What is the number of lines below that contain the string "value"? Give it and nothing else.

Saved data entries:
***

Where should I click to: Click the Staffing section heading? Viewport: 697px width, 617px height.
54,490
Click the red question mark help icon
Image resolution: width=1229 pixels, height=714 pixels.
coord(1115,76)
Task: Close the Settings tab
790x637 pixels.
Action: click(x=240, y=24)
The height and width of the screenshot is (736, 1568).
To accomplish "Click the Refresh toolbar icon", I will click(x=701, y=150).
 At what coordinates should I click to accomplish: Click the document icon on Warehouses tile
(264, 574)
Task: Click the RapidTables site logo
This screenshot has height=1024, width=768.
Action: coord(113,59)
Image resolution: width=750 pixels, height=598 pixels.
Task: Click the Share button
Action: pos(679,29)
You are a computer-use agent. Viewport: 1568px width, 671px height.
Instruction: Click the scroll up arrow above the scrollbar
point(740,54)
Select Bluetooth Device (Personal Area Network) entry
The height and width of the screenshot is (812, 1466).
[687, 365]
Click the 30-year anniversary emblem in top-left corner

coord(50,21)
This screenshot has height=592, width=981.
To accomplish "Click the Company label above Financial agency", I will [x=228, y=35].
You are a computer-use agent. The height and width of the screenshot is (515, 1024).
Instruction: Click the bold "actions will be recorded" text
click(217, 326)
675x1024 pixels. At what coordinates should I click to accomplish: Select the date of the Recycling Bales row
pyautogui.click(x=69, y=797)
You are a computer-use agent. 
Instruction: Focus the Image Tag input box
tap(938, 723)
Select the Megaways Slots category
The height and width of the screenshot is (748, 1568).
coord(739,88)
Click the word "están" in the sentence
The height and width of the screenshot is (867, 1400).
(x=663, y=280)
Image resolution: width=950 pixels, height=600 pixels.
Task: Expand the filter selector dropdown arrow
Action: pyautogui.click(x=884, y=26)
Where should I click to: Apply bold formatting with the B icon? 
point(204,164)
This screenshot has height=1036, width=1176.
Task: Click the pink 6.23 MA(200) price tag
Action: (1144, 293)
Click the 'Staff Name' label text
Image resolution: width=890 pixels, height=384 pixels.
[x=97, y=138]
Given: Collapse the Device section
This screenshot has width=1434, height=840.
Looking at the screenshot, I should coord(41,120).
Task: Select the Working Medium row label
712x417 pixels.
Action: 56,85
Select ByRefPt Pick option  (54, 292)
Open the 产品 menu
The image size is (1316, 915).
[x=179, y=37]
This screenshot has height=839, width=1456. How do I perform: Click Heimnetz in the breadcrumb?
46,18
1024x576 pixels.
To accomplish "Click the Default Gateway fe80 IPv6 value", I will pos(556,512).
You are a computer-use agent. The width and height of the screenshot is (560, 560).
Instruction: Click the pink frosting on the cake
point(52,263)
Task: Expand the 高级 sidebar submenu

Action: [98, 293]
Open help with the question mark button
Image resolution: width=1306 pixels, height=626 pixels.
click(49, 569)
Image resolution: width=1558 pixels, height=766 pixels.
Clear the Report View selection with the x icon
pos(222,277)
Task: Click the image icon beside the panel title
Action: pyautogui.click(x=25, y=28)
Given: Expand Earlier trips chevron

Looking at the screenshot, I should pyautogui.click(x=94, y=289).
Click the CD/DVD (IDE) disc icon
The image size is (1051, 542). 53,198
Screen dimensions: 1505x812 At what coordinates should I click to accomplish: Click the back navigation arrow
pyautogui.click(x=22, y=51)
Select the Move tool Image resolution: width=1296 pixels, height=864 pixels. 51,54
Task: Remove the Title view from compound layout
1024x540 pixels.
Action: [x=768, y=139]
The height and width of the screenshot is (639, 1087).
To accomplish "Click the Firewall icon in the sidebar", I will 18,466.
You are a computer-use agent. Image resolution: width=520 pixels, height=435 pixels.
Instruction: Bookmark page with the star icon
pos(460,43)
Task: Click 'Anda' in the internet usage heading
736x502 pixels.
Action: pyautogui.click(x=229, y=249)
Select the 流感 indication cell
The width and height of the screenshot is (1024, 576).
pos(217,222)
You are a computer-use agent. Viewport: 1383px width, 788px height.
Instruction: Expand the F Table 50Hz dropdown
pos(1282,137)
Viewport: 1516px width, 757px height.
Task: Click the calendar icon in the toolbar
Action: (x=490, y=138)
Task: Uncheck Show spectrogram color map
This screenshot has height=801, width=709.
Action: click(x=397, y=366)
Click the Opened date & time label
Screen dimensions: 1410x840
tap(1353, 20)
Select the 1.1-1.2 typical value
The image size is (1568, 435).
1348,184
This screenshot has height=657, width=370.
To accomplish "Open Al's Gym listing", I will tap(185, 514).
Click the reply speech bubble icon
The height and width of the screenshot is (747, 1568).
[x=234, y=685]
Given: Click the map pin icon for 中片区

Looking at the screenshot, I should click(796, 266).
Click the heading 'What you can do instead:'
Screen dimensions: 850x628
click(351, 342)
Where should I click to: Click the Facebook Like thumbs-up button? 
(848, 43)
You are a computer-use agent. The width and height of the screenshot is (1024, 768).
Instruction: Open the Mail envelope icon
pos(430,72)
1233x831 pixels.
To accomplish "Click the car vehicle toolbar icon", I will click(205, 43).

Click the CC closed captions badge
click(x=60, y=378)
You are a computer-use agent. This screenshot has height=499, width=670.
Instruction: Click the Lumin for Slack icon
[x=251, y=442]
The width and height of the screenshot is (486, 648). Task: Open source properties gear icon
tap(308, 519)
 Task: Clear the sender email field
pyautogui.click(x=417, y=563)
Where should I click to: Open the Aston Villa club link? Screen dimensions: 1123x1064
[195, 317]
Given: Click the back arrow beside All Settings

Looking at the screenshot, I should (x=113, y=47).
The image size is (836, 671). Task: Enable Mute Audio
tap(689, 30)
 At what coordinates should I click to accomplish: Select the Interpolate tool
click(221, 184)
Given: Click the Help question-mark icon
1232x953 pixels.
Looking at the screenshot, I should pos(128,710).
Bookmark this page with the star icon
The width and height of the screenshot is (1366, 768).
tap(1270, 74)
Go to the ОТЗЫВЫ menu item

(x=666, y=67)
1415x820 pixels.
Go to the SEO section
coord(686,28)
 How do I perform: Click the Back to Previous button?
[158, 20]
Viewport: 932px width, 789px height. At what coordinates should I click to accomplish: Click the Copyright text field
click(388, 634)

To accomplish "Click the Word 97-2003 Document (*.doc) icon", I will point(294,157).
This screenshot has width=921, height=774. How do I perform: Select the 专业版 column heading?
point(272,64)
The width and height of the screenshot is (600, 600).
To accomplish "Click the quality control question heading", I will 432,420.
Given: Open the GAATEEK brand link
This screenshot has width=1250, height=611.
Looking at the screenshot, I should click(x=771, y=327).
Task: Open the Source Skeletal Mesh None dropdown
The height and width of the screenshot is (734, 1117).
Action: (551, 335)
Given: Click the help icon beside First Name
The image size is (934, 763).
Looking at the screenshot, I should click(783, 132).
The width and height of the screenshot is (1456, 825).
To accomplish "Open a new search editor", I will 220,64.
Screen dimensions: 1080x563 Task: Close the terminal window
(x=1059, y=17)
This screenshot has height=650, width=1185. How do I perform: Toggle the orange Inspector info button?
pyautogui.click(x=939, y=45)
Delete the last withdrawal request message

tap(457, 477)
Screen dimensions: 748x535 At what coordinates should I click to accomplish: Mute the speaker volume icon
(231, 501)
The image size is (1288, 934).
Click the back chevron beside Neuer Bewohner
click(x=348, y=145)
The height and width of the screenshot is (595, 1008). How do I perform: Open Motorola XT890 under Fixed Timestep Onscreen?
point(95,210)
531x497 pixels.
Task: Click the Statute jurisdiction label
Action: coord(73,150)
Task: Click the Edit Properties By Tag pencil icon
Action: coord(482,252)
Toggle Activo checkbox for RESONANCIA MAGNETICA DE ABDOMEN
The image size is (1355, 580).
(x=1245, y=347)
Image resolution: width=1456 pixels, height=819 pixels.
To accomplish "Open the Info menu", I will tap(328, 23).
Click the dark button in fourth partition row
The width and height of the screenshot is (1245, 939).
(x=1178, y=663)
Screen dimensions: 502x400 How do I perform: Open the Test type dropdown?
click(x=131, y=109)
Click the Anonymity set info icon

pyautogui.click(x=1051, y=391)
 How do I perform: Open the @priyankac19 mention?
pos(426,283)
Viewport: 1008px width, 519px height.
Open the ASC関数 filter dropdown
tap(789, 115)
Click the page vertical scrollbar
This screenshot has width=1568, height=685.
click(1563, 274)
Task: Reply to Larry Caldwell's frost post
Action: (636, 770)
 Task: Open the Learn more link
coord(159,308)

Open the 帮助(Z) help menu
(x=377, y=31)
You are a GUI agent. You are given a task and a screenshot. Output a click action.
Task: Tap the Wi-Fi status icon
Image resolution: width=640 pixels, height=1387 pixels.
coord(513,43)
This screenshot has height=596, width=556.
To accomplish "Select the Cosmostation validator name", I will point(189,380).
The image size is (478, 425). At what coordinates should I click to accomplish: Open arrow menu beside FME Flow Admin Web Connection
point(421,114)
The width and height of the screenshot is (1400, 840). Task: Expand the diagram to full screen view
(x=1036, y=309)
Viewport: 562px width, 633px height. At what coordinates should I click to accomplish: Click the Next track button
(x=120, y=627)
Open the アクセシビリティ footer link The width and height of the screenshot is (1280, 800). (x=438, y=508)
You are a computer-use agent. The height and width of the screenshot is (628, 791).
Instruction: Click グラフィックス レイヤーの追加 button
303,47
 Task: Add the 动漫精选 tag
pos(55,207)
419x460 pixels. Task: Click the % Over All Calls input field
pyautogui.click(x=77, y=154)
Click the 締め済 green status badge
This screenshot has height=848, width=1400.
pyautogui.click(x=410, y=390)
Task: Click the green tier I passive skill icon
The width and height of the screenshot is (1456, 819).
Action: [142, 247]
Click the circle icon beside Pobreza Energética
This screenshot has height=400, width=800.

***

ANSWER FOR THE TASK:
2